Defragmenting (or "defragging") rearranges the data on your hard disk so that each file's data is stored in one location. This allows your computer to find and load the data more quickly and efficiently.

Before You Start
There are a few things you should know about disk defragmentation before you jump in:
  • Although defragmenting is normally safe, there's a risk of losing data if a power outage or some other problem interrupts the process. So back up your important data to a removable medium, like a CD or Zip disk, before you begin.
  • Depending on how large your hard disk, defragmenting can take several hours, and you can't use your computer while it's happening. Start it before you leave for work or before you go to bed.
  • Your disk should be error-free (see computer maintenance tutorial for details about checking your hard disk for errors).
Defragmenting in Windows
Windows includes a utility called, appropriately enough, Disk Defragmenter. Before you run it, shut down all other running programs (including background programs like virus scanners and screensavers). Other running programs can interfere with Disk Defragmenter, causing error messages.

If you shut down all programs and still have problems running Disk Defragmenter, you might have to clean boot your system or restart it in Safe Mode first. Instructions for doing so in Windows 98/Me and Windows XP are available on Microsoft's Web site.

To start Disk Defragmenter:
  1. Click the Start button and select Programs (Windows 98/Me/2000) or All Programs (Windows XP).
  2. Choose Accessories, then System Tools, and finally Disk Defragmenter.
  3. Select your hard disk in the Disk Defragmenter window if it's not already selected.
At this point, if you're using Windows 2000 or XP, you can simply click the Defragment button. If you're using Windows 98 or Me, follow these additional steps:
  1. Click the Settings button.
  2. Make sure Rearrange program files so my programs start faster is checked.
  3. If you already checked your disk for errors, uncheck Check the drive for errors to save a little time.
  4. Click OK to close the dialog box, and then click OK again to begin.
Defragmenting in Mac OS
The Mac OS doesn't include its own disk defragmenter; Apple's position is that fragmentation doesn't affect a Mac's performance "significantly." But if you want to wring every last bit of performance out of your computer we recommend investing in a third-party utility. Popular choices include PlusOptimizer from Alsoft, Tech Tool Pro from Micromat, and Norton Utilities from Symantec.

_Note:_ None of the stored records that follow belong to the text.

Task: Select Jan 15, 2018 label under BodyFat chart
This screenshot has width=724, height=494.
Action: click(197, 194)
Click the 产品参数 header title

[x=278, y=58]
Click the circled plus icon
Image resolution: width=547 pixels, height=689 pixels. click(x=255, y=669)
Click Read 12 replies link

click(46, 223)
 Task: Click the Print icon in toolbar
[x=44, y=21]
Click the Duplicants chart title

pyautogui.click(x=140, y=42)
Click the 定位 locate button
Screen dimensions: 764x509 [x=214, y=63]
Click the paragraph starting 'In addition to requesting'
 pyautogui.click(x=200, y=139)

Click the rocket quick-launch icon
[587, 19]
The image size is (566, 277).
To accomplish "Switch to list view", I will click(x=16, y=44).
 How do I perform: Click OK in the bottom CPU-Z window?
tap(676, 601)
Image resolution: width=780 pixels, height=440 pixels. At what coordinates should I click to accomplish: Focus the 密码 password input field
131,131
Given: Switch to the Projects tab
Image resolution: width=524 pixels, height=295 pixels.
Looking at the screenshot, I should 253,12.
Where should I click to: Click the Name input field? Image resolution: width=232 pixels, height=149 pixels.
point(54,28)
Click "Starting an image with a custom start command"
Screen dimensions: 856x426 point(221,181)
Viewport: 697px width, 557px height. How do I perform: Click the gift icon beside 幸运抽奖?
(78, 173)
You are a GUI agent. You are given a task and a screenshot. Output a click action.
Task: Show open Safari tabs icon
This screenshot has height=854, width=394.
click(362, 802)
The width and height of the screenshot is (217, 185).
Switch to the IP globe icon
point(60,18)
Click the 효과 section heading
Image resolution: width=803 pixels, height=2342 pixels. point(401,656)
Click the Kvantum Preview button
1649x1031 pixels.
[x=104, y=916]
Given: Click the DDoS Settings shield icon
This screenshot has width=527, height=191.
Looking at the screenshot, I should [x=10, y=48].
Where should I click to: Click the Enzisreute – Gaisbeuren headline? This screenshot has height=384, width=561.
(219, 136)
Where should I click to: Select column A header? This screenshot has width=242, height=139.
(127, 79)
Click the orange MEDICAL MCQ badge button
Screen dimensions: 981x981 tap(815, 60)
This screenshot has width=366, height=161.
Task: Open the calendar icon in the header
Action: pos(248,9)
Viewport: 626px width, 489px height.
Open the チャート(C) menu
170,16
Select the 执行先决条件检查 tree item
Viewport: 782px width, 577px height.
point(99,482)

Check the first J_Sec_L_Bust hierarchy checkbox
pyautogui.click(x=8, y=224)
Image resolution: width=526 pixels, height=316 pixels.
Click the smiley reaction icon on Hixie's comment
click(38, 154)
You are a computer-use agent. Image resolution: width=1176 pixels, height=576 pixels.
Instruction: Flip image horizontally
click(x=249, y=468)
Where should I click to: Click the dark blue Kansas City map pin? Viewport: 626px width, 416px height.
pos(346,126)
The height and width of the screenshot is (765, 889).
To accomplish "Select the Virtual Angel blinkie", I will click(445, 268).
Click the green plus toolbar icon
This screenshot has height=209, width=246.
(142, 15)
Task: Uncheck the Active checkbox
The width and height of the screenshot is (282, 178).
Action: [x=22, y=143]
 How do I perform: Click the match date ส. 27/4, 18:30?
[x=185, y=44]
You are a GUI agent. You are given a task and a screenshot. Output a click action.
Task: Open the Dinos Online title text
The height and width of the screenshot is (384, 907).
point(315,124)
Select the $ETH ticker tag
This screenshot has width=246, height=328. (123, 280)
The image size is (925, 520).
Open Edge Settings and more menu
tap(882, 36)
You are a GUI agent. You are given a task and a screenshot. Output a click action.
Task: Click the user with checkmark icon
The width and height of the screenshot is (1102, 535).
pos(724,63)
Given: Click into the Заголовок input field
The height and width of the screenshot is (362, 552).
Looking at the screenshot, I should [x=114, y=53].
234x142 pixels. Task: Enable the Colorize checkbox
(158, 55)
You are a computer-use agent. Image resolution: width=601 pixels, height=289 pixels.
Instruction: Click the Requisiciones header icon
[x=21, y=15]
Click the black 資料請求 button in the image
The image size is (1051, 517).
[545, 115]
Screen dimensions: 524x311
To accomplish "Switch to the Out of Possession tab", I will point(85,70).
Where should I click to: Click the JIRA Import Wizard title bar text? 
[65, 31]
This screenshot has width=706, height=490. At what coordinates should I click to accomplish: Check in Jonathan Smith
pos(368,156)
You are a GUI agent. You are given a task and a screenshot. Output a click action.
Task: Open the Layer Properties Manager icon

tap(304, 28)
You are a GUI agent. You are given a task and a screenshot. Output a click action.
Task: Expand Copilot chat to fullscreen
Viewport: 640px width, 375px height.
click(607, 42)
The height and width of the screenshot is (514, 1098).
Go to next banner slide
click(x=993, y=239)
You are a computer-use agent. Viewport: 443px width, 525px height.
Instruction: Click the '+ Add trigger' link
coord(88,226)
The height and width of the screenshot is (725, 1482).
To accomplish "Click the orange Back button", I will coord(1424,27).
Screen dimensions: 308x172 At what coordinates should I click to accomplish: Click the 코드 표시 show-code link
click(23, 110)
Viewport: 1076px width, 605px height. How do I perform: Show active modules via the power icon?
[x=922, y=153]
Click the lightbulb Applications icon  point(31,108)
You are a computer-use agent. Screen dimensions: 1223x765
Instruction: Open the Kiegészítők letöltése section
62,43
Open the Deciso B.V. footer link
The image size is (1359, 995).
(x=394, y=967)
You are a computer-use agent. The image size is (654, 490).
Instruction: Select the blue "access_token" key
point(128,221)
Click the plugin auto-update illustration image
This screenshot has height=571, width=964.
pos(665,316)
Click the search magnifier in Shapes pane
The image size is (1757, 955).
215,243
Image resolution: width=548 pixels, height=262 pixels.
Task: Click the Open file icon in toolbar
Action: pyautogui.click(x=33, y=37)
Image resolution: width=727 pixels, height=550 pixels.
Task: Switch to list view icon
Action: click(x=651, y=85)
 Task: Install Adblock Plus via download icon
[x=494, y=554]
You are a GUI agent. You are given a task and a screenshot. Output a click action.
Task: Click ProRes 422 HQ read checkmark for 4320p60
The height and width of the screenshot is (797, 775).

Before you buy a utility, make sure it specifically supports the version of the Mac OS you're running. And make sure to read the documentation for the software you choose thoroughly before you use it.

If you can't or don't want to lay down the cash for a third-party program, you can go with Apple's suggestion: Back up the contents of your hard disk, initialize your disk, and then restore your data. Note: Initializing destroys all the data on the disk, so make sure you have a complete backup before you do this!

Set a Schedule
How often should you defragment your hard disk? There aren't any hard and fast rules, but we can offer some suggestions that work for a lot of computer users. If you often work with very large files (like audio, video, or graphics files), defragging once a month will help you maintain your computer's performance. If you usually work with small files, defragging once every two months should be enough.